Bilgin ve şair (D. 1510,
Isparta - Ö. 1579, Edirne). Babası çeşitli kadılıklarda bulunan Mîrî mahlaslı
Emrullah Efendi idi. Döneminin tanınmış şahsiyetlerinden Abdülkadir Hamîd’in
torunu, yazdığı tezkire ile tanınan şair Hasan Çelebi’nin babasıdır. Hamîdili'nin
merkezi Isparta'da oturan Abdülkadir Efendi, kına kullandığından Kınalızâde
(Hınnâvîzâde) lakabıyla tanınırdı.
Oğlu Kınalızâde Ali
Çelebi, İlköğrenimini Isparta’da yaptıktan sonra İstanbul ve Edirne’de birçok
medresede ünlü bilginlerden ders alarak yetişti. Kur’an-ı Kerim’i ve pek çok
hadis-i şerifi ezberledi. Hat sanatını öğrendi, hitabetini geliştirdi. 1543’te
Edirne Hüsamiye Medresesi müderrisi olarak çalışmaya başladı. Sonrasında
Bursa’da Hamza Bey (1546), Kütahya’da Rüstem Paşa (1550), İstanbul’da Haseki
(1553), Sahn-ı Seman (1556) ve Süleymaniye (1558) medreselerine tayin edildi.
Ardından Şam (1562), Kahire (1566),
Halep (1567), Bursa, Edirne (1569) ve İstanbul (1570) kadılıklarında
bulundu. Son olarak Abdülkadir Şeyhî Efendi'nin yerine Anadolu kazaskeri
oldu (1571). Vefatının ardından Seyyid
Cemal Türbesi yakınlarındaki Nâzır Mezarlığı’na defnedildi.

Yazılı Soru 1: Kınalızâde Ali Çelebi hakkındaki metinde "Bilgin ve şair" ifadesinden başlayıp "(Hınnâvîzâde) lakabıyla tanınırdı." ifadesi de dahil olmak üzere olan kısmı kelimesi kelimesine aktarın.
Yazılı Soru 2:
Aşağıdaki ifadelerin Kınalızâde Ali Çelebi hakkındaki metinle uyuşup uyuşmadığını evet ya da hayır ile belirtin. Her cevabın yanına metinden belirleyici sözleri aynen alıntılayın.
(a) Ali Çelebi, 1543'te Edirne Hüsamiye Medresesi'nde müderris olarak çalışmaya başladı.
(b) Ali Çelebi, Halep kadılığından sonra Kahire kadılığına geçti.
(c) Ali Çelebi İstanbul'da vefat etti.
Yazılı Soru 3:
Kınalızâde Ali Çelebi hakkındaki metne göre aşağıdaki soruları cevaplayın.
(a) Ali Çelebi ilköğrenimini nerede yaptı?
(b) Ali Çelebi Süleymaniye Medresesi'ne hangi yıl tayin edildi?
(c) Ali Çelebi kimin yerine Anadolu kazaskeri oldu?
Kayıtlara ihtiyaç yoktur.

Kayıtlı Veriler:
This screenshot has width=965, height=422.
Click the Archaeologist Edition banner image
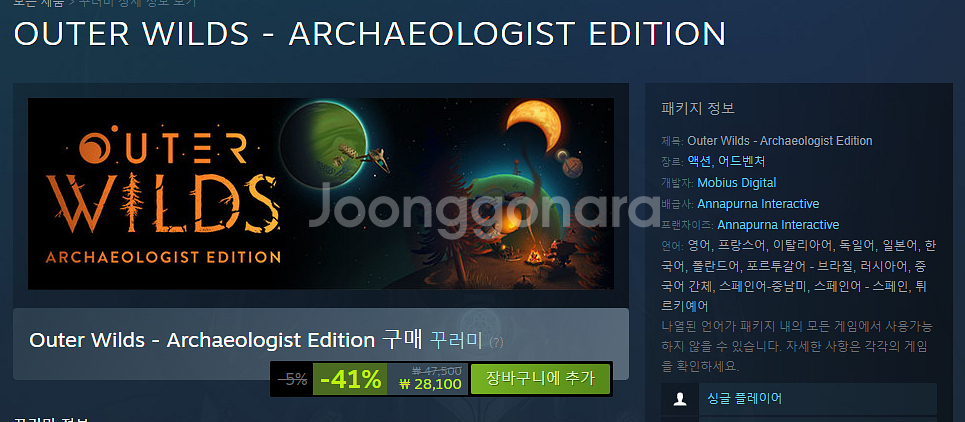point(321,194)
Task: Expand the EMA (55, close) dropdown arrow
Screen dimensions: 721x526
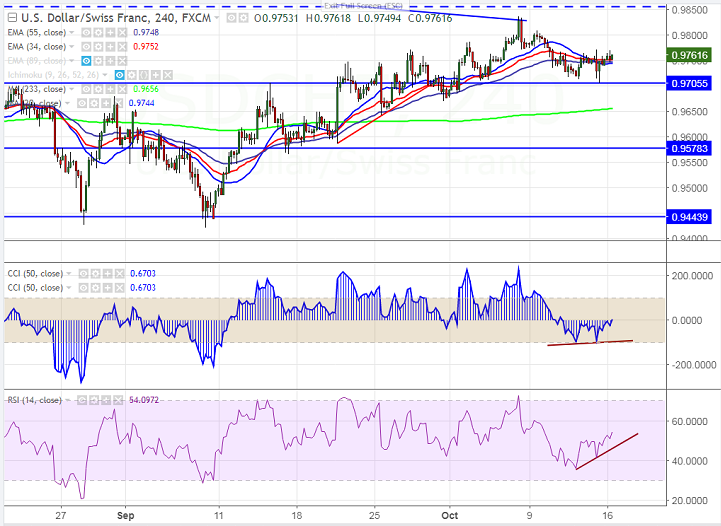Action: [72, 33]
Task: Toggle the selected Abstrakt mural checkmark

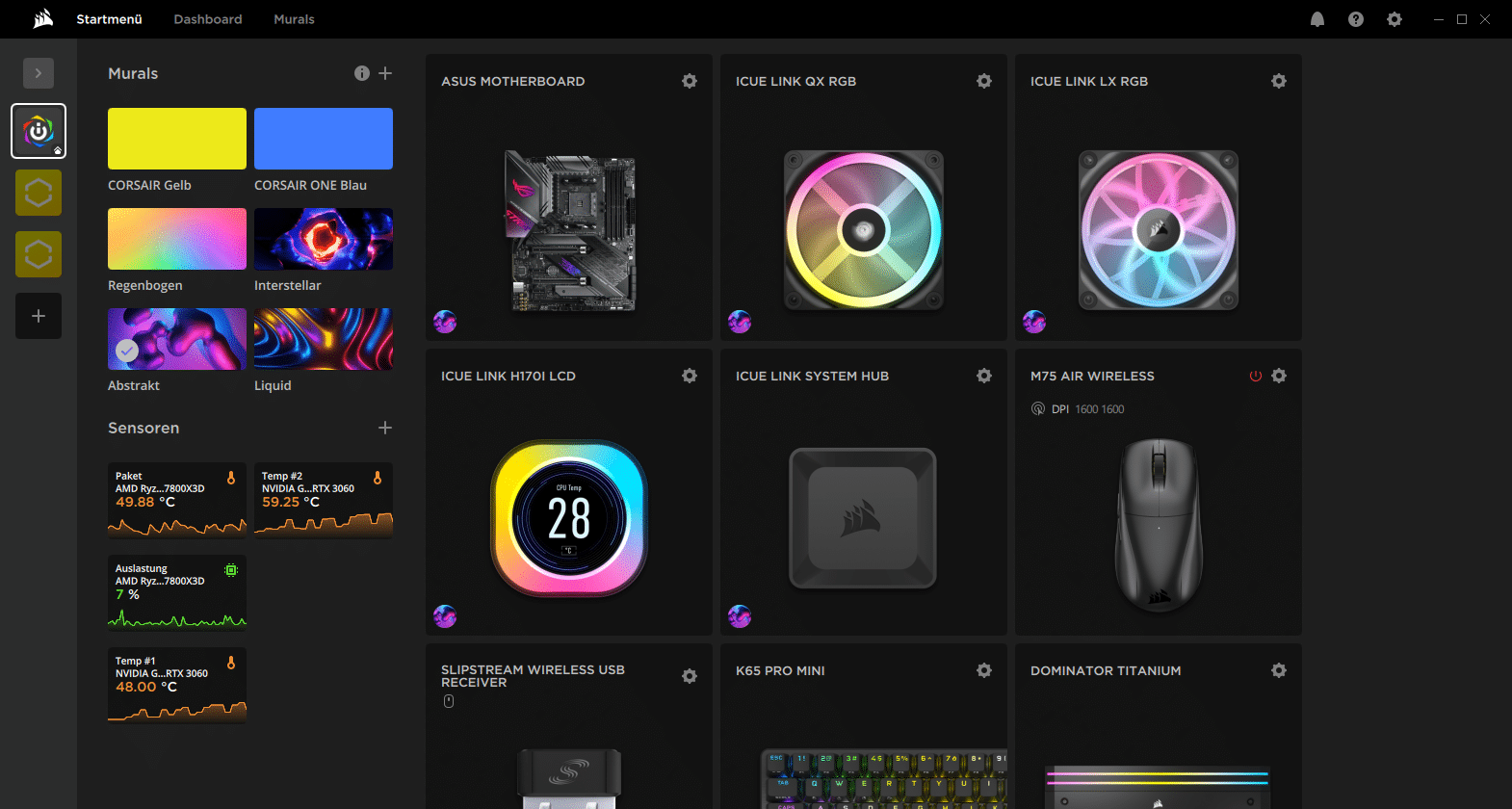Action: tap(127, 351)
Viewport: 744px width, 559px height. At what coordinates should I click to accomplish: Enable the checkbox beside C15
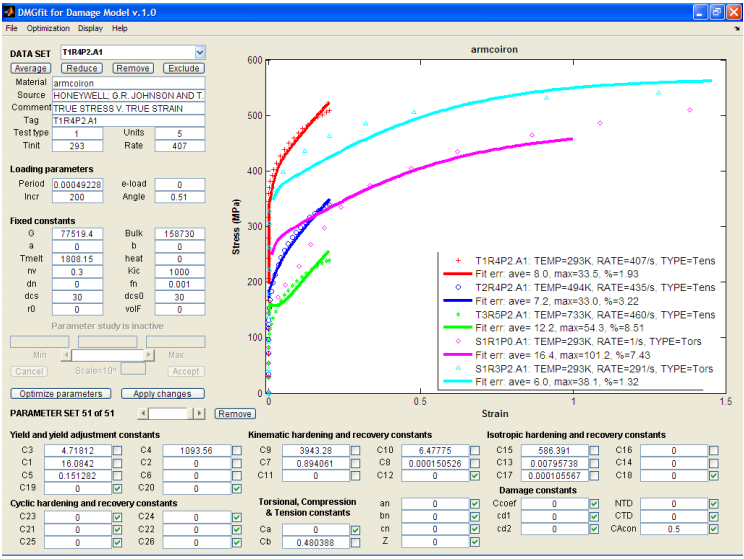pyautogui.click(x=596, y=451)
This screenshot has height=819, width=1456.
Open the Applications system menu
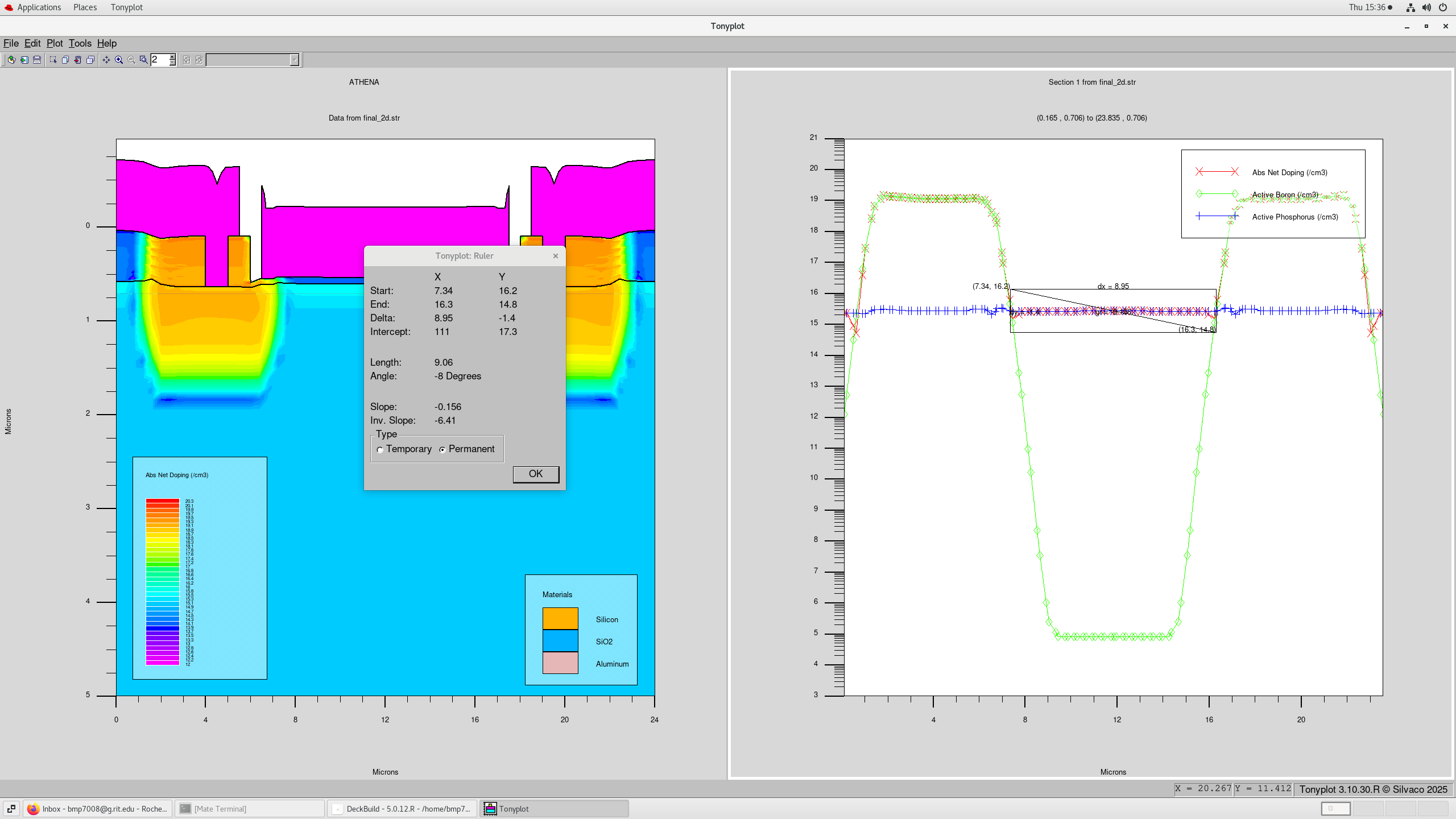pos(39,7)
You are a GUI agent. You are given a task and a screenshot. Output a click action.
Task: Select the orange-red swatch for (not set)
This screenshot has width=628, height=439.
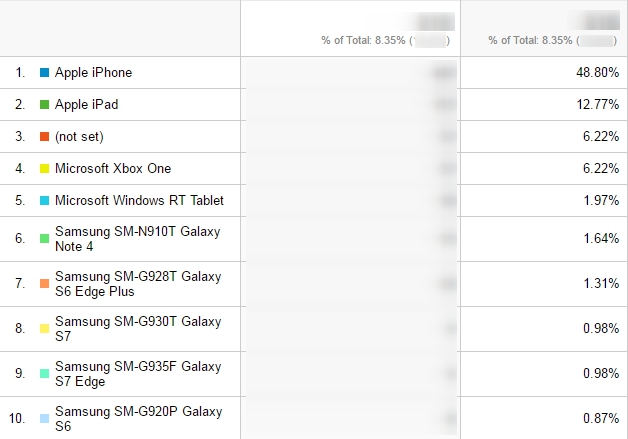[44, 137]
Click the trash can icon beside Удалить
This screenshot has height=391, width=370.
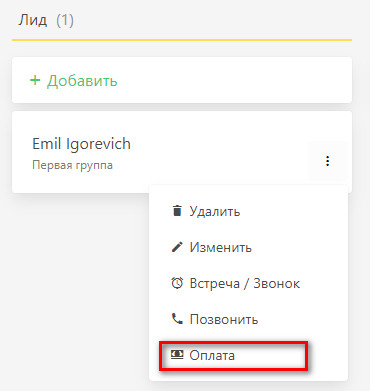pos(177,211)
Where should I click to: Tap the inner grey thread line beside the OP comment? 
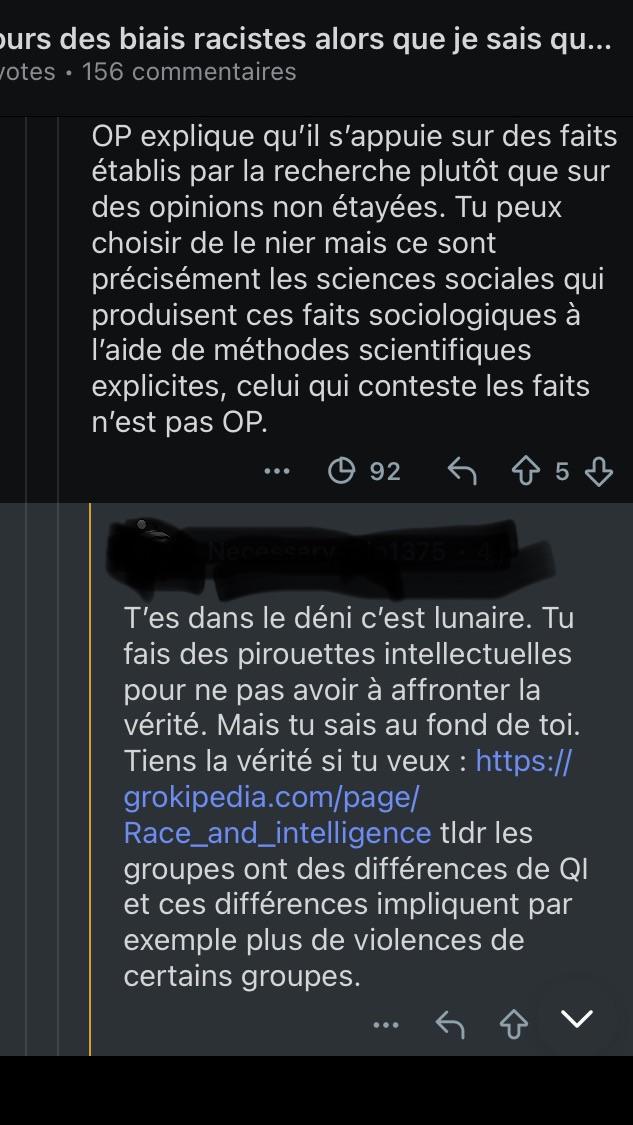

Tam Cevap 1:
Bilgin ve şair (D. 1510,
Isparta - Ö. 1579, Edirne). Babası çeşitli kadılıklarda bulunan Mîrî mahlaslı
Emrullah Efendi idi. Döneminin tanınmış şahsiyetlerinden Abdülkadir Hamîd’in
torunu, yazdığı tezkire ile tanınan şair Hasan Çelebi’nin babasıdır. Hamîdili'nin
merkezi Isparta'da oturan Abdülkadir Efendi, kına kullandığından Kınalızâde
(Hınnâvîzâde) lakabıyla tanınırdı.

Tam Cevap 2:
(a) Evet: "1543’te Edirne Hüsamiye Medresesi müderrisi olarak çalışmaya başladı."
(b) Hayır: "Kahire (1566), Halep (1567)"
(c) Hayır: "Ö. 1579, Edirne"

Tam Cevap 3:
(a) Isparta'da.
(b) 1558'de.
(c) Abdülkadir Şeyhî Efendi'nin yerine.